We recently celebrated my mother’s ninety-third birthday. Her mother lived to be ninety-six and one of her brothers died a week shy of his ninety-eighth birthday. We have longevity in my family.
As I pondered my mother’s long life, Mary Oliver’s poem The Summer Day came to mind. It ends by asking,
Tell me, what is it you plan to do with your one wild and precious life?
After college, when I went into nonprofit work instead of returning to the FBI, my mother was not happy. For eight years, she had been able to say, “My daughter is a secretary in the FBI,” and people understood what that meant. She had been looking forward to saying, “My daughter is an FBI agent,” but that did not happen.

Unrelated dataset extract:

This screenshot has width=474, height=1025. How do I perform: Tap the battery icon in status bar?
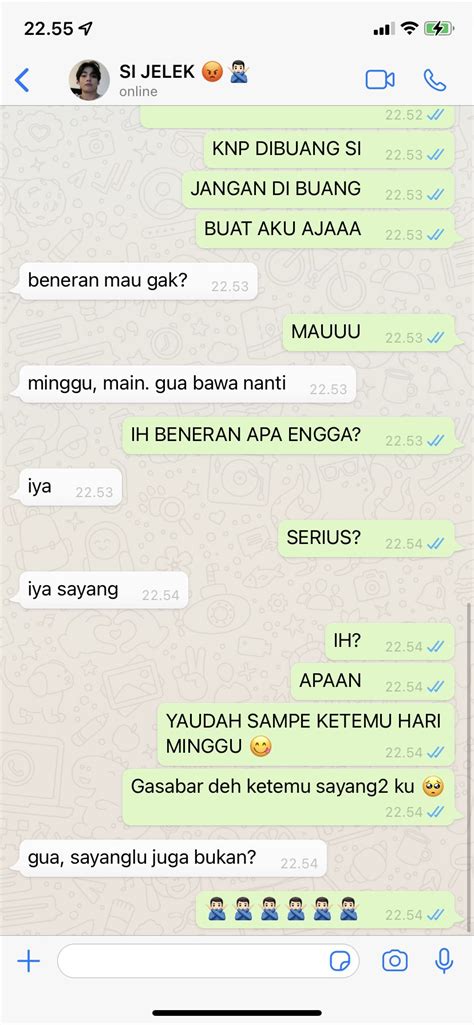click(x=438, y=29)
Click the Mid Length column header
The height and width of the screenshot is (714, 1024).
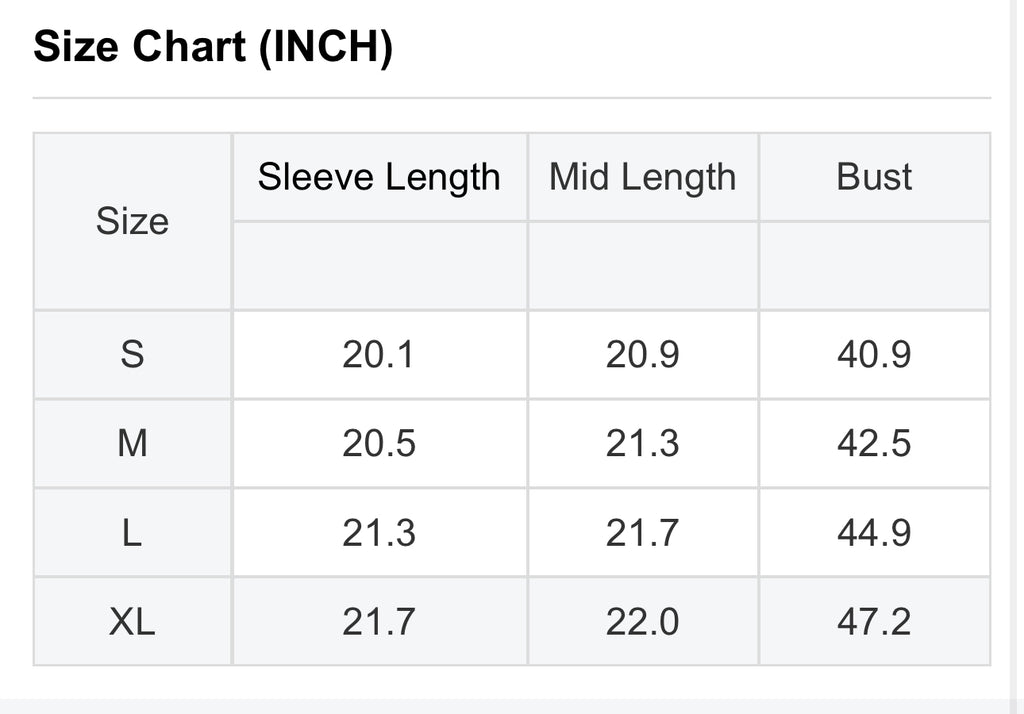pyautogui.click(x=643, y=177)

Instead, I got a job recruiting advocates for people who have developmental disabilities. My mother had no idea what that meant. My work defied easy explanation, and she could not imagine how I spent my days. She was baffled.
“Where did you ever get the idea to go into that kind of work?” she asked.
I told her that she had given me the idea by the way she lived.
My mother always made room for one more. When my unmarried uncle got cancer, he moved in with us, and my mother took care of him. When my grandmother needed a place to live after my grandfather died, my mother welcomed her into our home.
She showed me how to greet new neighbors with a prepared meal and to comfort someone in pain by being present and listening. She always has extra food prepared because no one leaves her house empty-handed. “What can I give you?” she asked as I left her house on her birthday.
That is the thing about parenting—so much of it is in the doing rather than the telling. I learned by watching.
When a friend of mine was having twins one summer, I offered to come help harvest her garden. For three days, I picked beans and tomatoes and then canned—quarts upon quarts of veggies to get her family through the winter. Toward the end of my visit, she told me she had been resistant to my coming because others had come offering to help, but they just ended up being more work for her. “You have helped me so much,” she said with gratitude and also a note of incredulity in her voice.
“You don’t know my mother,” I responded, because my mother’s example and her voice in my head would not allow me to be a burden. If you can’t help, stay home, would be my mother’s advice.
When I imagine myself at ninety-three, I hope I can look back and see that I have lived my one wild and precious life with integrity and meaning, helping more than hindering, giving more than I have taken.
Every morning, I pray the Prayer of St. Francis. That is the life I want to live.